どうでもいい人にとってはどうでもいい話だが、エイベックス所属、中国四川省美人谷出身の女性歌手alanが、2011/07/31に東京・人見記念講堂で3rdコンサートを行った後、活動の中心を日本から中国に移すとのこと。

alan本人がTwitter(ツイッター)とアメブロで発表した。
その後の情報によれば、中国でのavex Chinaとのマネジメント契約は打ち切られ、現地の芸能事務所に移籍するらしい。レコード会社は日中とも変わらずエイベックスのままとのこと。
詳細は、alanが来月中国へ帰国し、しばらく休養をとったあと、中国での発表となるらしい。
日本のalanファンとして気になるのは、日本でのエイベックスとのマネジメント契約がどうなるか、ということだろう。
中国で別事務所に移籍するのに、日本でエイベックスがalanのマネジメントを続けるとは考えづらい。日本ではマネジメント事務所に所属せず、純然たる「外国人タレント」として活動する可能性もある。
2011/07/04から07/14まで、中国ツイッター「新浪微博」で、中国側でalanの活動をコーディネートしていた、いわゆるavex ChinaのA&Rである中山邦夫氏が、alanのPV制作を、回想するツイートを連続投稿していた。
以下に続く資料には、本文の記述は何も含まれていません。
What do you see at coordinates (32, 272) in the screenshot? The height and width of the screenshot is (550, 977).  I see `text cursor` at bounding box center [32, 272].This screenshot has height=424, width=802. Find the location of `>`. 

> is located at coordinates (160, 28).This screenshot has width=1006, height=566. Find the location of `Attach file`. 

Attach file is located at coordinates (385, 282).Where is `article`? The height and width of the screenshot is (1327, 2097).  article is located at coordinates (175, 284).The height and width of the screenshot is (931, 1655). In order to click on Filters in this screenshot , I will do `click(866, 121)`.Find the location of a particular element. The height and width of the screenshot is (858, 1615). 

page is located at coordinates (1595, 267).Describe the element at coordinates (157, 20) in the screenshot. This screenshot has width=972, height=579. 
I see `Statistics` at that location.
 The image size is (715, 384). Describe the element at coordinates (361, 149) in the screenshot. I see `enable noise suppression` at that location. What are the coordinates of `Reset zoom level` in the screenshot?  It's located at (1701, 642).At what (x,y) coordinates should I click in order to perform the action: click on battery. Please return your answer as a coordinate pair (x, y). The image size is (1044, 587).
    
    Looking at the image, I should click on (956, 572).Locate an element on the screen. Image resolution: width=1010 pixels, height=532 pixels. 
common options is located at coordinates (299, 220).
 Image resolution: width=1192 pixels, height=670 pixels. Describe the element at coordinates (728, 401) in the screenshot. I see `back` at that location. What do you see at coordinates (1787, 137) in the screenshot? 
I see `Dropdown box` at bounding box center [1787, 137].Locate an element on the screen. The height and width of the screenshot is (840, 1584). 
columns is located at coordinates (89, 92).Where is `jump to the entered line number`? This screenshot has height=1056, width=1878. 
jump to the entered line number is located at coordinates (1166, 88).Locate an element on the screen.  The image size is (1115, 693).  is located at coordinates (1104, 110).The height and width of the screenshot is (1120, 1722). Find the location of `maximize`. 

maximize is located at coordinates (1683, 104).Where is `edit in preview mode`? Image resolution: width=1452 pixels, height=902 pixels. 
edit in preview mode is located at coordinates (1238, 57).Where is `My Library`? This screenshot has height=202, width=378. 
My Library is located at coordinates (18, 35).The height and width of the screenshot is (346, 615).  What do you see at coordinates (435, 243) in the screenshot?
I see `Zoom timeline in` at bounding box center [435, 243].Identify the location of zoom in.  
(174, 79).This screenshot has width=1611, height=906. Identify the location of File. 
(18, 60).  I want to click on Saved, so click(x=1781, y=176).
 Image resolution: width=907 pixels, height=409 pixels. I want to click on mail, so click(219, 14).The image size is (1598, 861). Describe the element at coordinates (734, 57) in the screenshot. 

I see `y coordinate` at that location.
これが実はalanがavex Chinaを去ることをほのめかしていた、というわけだ。
中山邦夫氏の一連のツイート(新浪微博より)
「なつかしいPVメイキング-1」
「なつかしいPVメイキング-2」
「なつかしいPVメイキング-3」
「なつかしいPVメイキング-4」
「なつかしいPVメイキング-5」
「なつかしいPVメイキング-6」
また、alanのプロデューサである菊池一仁氏が、最近クラブDJとしての活動も始めたことは、日本で彼女の楽曲をプロデュースする仕事の予定が、今後入っていないことを暗に示していたのかもしれない。
以前からこの「愛と苦悩の日記」に書いてきたように、そもそもエイベックスは、中国人の彼女を日本で売り出すために、体系的な日本語教育や、日本社会への適応教育など、十分な準備をしなかった。
この点は、ローラ・チャン(中国・杭州出身)の所属事務所が、本格的なデビュー前の彼女を日本語学校に通わせ、日本のホストファミリー宅にホームステイさせていたことと比べるとはっきりする。
楽曲のクオリティと歌手の実力さえあれば、日本人歌手と同じようなプロモーションをすれば売れると楽観していたふしがある。じっさいには、日本のマスメディアの扱いは、中国人タレントといわゆる韓流スターとではまったく違う。
先日、エイベックスは韓国のYGエンターテインメント社との共同レーベル「YGEX」を設立したが、ユニバーサル所属の少女時代やKARAがこれだけブレイクした後では、やや遅すぎる。
エイベックスはかつてS.E.Sや天上智喜といった韓国人女性グループを日本で売り出しているが、どちらも鳴かず飛ばずで、BoAが唯一の外国人女性歌手の成功例と言って良い。
ただ、BoAの成功にしても、男性グループ東方神起の成功にしても、日本で売り出すためのアーティストとしてのマネジメントの基礎は、韓国のSMエンタに依存していた。エイベックスはノウハウを持っていなかった。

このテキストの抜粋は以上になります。